Of course. In fact some people see this as a good way for high intensity workout for short duration. As it tends to enhance lipolysis therefore you build muscle while losing fat.

Should children do the intermittent fasting?

It’s not advisable for children. Their bodies are still developing and has a different requirements from adults.

Can I take additional weight loss supplement?

Yes, there’s no harm in doing that. A weight loss supplement will enhance the weight loss activity of the intermittent fast.

What do you think – should you try it?

As I’ve said before, it’s not for everyone. One you’re healthy enough and want to try it, then by all means go on.
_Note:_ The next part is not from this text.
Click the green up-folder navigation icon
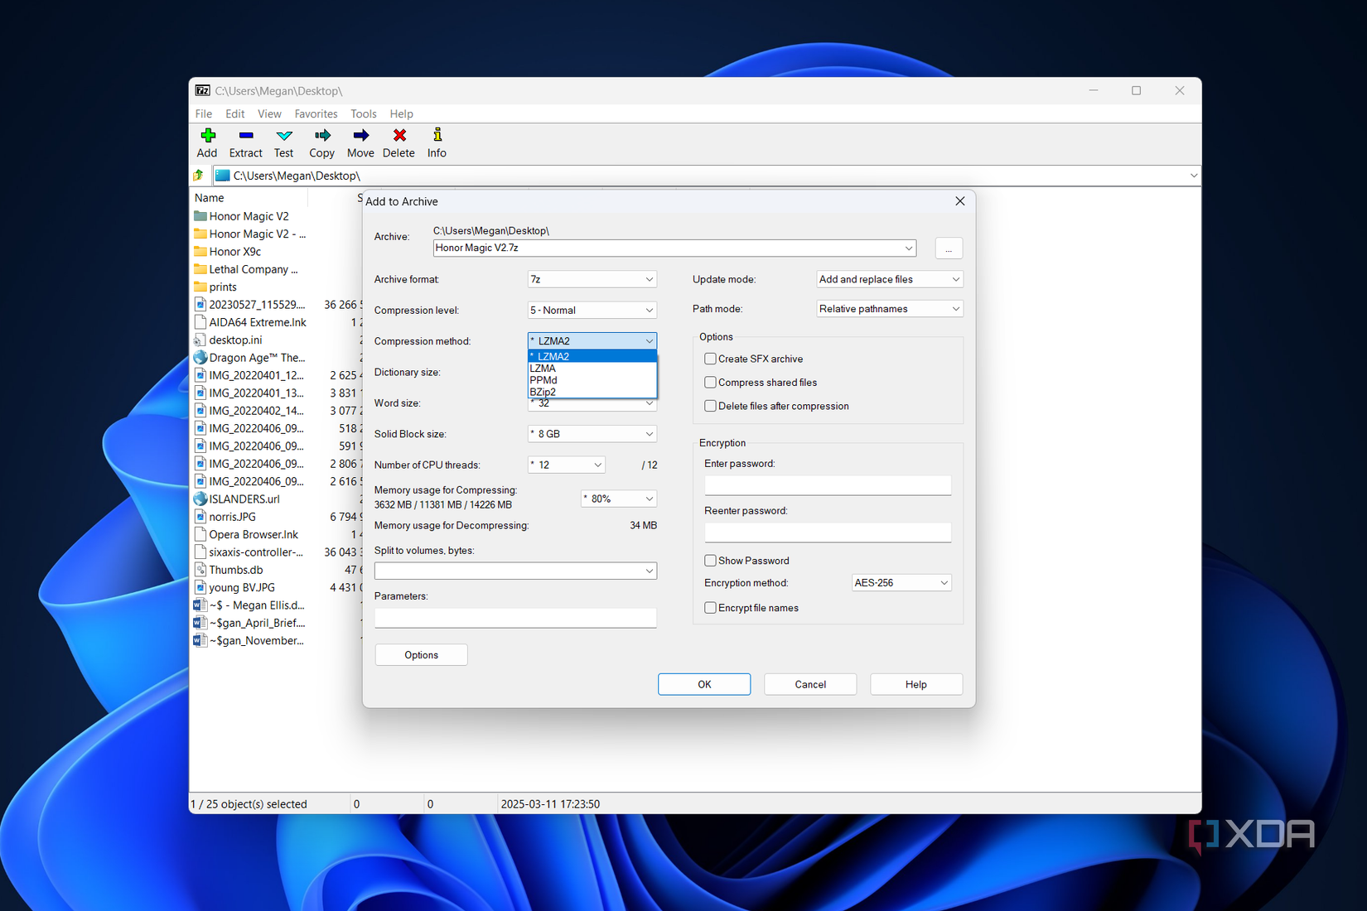The image size is (1367, 911). (x=198, y=175)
Let’s leave the science for a bit.

What’s one of the best benefits of intermittent fasting?

It makes your life simpler. One less stress to put up with.

More correctly,one less meal to prepare for.

Intermittent fasting makes things simpler as you don’t have to plan, cook or wash dishes after so many meals. Just a few would do.

Conclusion

Intermittent fasting is a great way to keep your calorie intake in check. Once you always keep to the no binge rule.

If you’re doing it for weight loss, be sure to couple it with some exercises. As this would make your result faster and more obvious.

One of the great things about intermittent fasting is that along the line your body gets used to it. It becomes sort of your lifestyle. And you wouldn’t even need to think about it anymore, you just do it.